A Multi-stage inversion framework for dynamic fracture characterization
and long-term thermal performance prediction in an Enhanced Geothermal
System
Abstract
Fractures play important roles in fluid and heat flow during heat
extraction from an enhanced geothermal system (EGS). Quantifying the
associated uncertainties in fractures is critical for predicting
long-term thermal performance of EGSs. Considerable advancements have
been made regarding the inversion of fracture characteristics such as
aperture distribution. However, most previous studies assumed a constant
fracture aperture to simplify the inversion, while both experimental and
numerical results indicated significant variations in fracture aperture
due to complex thermo-hydro-mechanical (THM) coupled processes during
heat extraction.

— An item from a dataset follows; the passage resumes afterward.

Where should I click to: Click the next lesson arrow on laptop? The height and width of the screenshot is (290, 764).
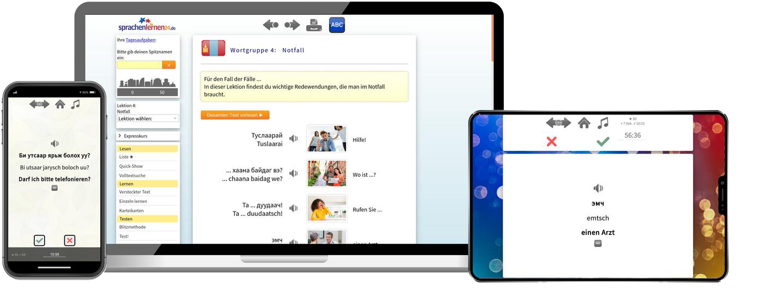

This study introduces a multi-stage inversion framework
that integrates the Ensemble Smoother with Multiple Data Assimilation
(ES-MDA) with a THM coupled model to capture the dynamic evolution of
fracture aperture. The framework executes multiple aperture inversions
at different times during EGS operation. In each inversion stage, we use
ES-MDA to invert for fracture aperture by assimilating tracer data, and
then perform THM modeling to analyze fracture aperture evolution under
coupled THM processes and predict thermal performance. We propose a
principle to assure a smooth transition between two consecutive
inversion stages, that the posterior aperture fields obtained in an
inversion stage are used as the prior aperture fields for the following
stage, and the temperature field simulated in the previous inversion
stage serves as the initial temperature field for the following stage.
Application of the framework to a synthetic field-scale EGS model
demonstrates its efficacy in capturing the dynamic evolution of fracture
aperture, resulting in more accurate thermal predictions compared with
previous inversion methods assuming constant fracture aperture.